The simple circuit below, consists of a battery with constant electromotive force (efm), $\epsilon_0$, a capacitor which capacity varies with time $C(t)$ and ,to make it simple, ideal wires (zero resistance).
When the switch is closed, the capacity of the capacitor changes with time in a way to maintain current $I_o\;$ constant.
As shown below, the stored energy power in the capacitor is half of the discharge energy of the battery (which I will prove it below). What happens to the other half?
Battery discharge power at any time: $P_{battery}=\epsilon_oI_o$
Stored energy in the capacitor: $U_{stored}=\frac{1}{2}C(t)\; \epsilon_o^2\;$. So, by diffentiating with regards to $t$, we obtain the stored power in the capacitor: $P_{stored}=\frac{1}{2}\; \frac{dC(t)}{dt}\; \epsilon_o^2\;\;$ (eq.1).
On the other hand, for the capacitor: $q=C(t) \;\epsilon_o$, by differentiating with respect to $t$, it gives $I_o= \frac{dC(t)}{dt}\;\epsilon_o\;\;\;$(eq.2).
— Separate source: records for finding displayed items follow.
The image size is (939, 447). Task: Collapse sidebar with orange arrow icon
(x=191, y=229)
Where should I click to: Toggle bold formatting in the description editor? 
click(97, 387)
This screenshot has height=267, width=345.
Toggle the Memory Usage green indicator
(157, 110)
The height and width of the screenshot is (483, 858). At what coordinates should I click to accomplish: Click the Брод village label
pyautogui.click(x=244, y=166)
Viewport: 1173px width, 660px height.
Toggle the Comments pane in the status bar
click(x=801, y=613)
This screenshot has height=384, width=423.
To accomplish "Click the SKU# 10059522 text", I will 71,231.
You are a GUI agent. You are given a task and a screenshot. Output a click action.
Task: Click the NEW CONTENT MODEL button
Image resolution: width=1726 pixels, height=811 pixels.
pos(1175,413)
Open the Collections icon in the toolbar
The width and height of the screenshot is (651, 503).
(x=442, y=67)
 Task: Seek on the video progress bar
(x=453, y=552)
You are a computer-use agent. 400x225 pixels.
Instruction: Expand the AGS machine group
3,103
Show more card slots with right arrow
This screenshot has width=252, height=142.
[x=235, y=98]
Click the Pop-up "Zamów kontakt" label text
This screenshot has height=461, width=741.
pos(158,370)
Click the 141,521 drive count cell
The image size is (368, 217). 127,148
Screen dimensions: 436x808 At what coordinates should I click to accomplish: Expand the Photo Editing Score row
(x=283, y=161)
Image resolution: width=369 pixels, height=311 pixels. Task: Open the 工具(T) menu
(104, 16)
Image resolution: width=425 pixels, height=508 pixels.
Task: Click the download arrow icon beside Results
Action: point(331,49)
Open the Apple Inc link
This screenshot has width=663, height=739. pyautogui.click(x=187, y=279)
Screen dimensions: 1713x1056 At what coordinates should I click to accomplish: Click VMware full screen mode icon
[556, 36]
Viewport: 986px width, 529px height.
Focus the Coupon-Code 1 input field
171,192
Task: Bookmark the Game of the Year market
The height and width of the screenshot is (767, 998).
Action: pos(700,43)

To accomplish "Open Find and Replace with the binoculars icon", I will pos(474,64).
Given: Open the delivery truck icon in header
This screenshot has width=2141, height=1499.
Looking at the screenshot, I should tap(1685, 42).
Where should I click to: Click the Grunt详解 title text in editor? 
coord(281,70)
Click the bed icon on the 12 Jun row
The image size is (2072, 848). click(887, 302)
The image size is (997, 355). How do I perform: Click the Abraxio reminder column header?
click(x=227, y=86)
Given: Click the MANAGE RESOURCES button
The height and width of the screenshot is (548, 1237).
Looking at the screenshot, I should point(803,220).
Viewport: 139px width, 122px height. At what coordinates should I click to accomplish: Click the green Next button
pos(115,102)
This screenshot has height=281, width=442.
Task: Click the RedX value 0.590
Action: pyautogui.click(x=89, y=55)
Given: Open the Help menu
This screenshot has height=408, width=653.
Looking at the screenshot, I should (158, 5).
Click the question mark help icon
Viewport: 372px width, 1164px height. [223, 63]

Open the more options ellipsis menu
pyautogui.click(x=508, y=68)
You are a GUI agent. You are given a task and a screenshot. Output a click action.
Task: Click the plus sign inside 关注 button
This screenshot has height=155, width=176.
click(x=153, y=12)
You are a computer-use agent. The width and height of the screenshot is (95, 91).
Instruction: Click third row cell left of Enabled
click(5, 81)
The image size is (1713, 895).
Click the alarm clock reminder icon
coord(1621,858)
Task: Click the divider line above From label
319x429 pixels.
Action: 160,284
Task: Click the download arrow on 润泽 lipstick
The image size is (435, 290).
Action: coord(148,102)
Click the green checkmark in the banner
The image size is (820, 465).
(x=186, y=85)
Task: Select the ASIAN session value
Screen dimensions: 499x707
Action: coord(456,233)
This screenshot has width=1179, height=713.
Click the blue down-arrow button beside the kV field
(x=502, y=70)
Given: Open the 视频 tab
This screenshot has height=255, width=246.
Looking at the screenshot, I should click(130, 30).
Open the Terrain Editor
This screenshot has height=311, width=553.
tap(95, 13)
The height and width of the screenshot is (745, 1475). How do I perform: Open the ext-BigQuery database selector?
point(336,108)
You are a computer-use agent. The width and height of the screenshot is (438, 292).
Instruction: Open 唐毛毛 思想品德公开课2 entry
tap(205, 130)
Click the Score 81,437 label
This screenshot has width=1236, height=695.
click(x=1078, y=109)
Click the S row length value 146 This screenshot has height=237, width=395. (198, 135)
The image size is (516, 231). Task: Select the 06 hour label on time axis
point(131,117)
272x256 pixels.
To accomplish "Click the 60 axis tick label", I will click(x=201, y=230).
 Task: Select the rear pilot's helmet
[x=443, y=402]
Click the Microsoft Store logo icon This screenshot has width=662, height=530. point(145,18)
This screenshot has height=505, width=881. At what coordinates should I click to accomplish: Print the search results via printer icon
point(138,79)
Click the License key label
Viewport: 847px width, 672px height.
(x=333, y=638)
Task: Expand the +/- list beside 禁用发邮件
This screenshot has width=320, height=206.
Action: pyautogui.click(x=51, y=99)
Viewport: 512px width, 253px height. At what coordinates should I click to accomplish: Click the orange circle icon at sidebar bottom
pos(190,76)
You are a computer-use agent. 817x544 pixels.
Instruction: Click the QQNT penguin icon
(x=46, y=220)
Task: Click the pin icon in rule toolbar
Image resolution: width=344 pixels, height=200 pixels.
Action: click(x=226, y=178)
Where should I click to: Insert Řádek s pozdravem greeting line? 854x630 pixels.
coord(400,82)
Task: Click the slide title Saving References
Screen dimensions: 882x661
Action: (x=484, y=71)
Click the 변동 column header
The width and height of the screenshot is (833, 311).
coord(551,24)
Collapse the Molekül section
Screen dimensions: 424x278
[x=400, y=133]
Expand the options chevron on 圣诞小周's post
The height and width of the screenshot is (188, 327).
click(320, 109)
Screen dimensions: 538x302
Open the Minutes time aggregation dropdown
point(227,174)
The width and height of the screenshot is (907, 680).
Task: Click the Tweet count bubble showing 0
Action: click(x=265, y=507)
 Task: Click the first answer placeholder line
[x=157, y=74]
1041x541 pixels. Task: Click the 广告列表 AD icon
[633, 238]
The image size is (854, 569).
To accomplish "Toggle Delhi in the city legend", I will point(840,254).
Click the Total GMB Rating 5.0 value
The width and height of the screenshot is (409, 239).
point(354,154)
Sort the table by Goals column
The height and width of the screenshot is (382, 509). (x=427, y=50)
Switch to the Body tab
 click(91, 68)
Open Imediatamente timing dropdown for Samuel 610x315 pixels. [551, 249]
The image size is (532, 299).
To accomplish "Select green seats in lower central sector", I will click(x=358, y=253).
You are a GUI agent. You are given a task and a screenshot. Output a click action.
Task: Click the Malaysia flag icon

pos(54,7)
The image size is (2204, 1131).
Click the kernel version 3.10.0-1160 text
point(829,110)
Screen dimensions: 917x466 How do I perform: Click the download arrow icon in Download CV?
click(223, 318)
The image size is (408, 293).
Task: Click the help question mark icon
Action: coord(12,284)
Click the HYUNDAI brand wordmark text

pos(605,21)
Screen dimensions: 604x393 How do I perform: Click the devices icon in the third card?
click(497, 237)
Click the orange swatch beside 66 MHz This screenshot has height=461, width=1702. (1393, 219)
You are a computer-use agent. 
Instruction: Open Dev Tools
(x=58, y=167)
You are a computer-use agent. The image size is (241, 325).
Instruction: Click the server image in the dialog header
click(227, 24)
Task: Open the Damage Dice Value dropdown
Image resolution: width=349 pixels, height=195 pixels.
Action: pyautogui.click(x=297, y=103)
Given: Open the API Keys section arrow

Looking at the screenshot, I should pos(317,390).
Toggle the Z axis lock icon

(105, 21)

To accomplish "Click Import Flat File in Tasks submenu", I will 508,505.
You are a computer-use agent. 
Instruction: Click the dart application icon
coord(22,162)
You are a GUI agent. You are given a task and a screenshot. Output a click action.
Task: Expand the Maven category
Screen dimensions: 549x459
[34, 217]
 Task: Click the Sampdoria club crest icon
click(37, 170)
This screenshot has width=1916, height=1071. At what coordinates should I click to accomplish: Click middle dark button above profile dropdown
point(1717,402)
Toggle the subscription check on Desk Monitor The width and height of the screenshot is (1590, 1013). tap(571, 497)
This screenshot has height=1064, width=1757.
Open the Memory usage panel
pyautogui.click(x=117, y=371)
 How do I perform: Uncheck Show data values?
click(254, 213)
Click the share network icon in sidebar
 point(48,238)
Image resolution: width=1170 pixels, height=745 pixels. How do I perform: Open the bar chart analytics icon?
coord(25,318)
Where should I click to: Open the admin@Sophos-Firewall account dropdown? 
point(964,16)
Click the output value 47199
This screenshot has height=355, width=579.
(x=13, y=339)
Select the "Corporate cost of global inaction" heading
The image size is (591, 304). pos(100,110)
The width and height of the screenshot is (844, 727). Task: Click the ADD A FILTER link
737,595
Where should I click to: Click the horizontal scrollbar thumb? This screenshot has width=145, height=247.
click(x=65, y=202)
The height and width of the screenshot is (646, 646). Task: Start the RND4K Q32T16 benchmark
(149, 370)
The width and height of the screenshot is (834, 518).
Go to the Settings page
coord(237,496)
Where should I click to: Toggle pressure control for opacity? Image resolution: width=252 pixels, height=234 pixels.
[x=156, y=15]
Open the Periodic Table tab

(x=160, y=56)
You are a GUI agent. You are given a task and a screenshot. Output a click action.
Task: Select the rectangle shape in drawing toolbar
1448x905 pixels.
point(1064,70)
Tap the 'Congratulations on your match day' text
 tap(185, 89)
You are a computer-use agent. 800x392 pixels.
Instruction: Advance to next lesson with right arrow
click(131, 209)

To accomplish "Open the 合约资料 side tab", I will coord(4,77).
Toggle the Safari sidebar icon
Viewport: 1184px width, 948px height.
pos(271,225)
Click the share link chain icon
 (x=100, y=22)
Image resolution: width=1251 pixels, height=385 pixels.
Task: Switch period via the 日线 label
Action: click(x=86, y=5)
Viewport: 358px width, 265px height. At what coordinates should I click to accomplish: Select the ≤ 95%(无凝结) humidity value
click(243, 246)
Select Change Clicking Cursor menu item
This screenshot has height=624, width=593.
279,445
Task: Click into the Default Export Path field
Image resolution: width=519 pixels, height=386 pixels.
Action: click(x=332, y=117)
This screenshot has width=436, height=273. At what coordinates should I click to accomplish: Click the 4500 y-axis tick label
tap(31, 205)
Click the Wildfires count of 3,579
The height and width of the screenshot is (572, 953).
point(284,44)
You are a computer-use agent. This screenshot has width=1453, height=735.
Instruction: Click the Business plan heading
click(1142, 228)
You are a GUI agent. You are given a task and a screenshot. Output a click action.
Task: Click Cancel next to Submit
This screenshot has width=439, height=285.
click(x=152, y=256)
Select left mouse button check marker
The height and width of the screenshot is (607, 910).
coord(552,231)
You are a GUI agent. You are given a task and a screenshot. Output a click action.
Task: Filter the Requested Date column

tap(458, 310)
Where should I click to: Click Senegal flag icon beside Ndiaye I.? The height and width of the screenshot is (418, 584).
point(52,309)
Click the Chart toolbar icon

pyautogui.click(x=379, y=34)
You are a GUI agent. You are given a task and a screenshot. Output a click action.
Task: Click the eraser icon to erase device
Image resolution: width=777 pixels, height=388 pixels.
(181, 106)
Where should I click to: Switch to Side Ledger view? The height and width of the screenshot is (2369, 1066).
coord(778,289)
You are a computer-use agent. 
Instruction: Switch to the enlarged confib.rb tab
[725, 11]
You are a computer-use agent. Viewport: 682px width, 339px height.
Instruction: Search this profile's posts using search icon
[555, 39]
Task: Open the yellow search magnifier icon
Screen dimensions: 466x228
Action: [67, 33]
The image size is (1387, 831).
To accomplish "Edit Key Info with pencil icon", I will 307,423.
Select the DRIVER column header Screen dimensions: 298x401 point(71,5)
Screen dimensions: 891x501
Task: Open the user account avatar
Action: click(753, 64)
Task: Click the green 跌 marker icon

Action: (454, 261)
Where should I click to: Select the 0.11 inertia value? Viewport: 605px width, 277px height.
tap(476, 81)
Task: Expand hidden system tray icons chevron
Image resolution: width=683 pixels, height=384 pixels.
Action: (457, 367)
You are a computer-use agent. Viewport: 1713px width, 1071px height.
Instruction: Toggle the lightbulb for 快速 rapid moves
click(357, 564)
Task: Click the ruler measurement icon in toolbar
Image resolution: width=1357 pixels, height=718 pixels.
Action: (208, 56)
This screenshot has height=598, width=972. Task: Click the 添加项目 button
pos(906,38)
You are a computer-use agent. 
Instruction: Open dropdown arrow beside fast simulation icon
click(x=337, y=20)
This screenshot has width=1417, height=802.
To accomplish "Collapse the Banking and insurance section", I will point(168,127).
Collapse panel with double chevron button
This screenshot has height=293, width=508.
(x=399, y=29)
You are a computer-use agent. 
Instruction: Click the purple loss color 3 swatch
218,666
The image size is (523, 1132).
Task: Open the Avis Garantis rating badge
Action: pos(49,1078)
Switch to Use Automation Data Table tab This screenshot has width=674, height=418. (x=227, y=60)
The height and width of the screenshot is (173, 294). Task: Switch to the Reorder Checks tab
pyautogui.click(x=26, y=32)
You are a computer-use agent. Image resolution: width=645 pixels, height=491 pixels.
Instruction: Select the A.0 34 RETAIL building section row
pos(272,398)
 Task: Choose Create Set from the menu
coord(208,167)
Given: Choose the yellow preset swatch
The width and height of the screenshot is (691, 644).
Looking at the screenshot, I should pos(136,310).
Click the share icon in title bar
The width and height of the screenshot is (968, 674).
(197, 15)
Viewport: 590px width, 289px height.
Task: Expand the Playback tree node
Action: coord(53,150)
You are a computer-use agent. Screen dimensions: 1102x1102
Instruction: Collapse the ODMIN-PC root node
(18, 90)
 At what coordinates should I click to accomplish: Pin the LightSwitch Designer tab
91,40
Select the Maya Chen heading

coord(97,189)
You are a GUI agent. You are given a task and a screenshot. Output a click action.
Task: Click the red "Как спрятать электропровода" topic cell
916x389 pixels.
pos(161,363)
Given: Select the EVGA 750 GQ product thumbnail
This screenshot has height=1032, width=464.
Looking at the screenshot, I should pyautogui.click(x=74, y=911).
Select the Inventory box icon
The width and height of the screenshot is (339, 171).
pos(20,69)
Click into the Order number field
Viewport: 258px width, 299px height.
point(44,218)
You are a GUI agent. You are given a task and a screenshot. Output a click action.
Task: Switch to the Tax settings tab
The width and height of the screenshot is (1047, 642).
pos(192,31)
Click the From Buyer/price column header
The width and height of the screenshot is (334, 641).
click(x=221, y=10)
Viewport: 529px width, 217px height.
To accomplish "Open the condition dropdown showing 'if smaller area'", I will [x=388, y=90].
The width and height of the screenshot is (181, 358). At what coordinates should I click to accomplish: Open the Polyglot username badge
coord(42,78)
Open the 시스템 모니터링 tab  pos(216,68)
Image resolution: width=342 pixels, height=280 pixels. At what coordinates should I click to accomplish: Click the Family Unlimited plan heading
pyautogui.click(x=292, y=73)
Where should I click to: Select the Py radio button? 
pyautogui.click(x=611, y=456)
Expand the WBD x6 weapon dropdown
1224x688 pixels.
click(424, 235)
By substituting $\frac{dC(t)}{dt}$ from (eq.2) in (eq.1), we have: $P_{stored}=\frac{1}{2} \epsilon_oI_o\;$
So, $P_{stored}=\frac{1}{2}P_{battery}$. Where has the other half of $P_{battery}\;$ gone?
Note: This question is not duplicate of A problem of missing energy when charging a second capacitor because in that question, energy is lost due to radiation damping of oscillating charges or other ways, while in my question here that is not the case, if you add a resistance to this circuit, it still can be shown the energy lost in the resistance plus the energy stored in the capacitor is half of the discharge energy of the battery.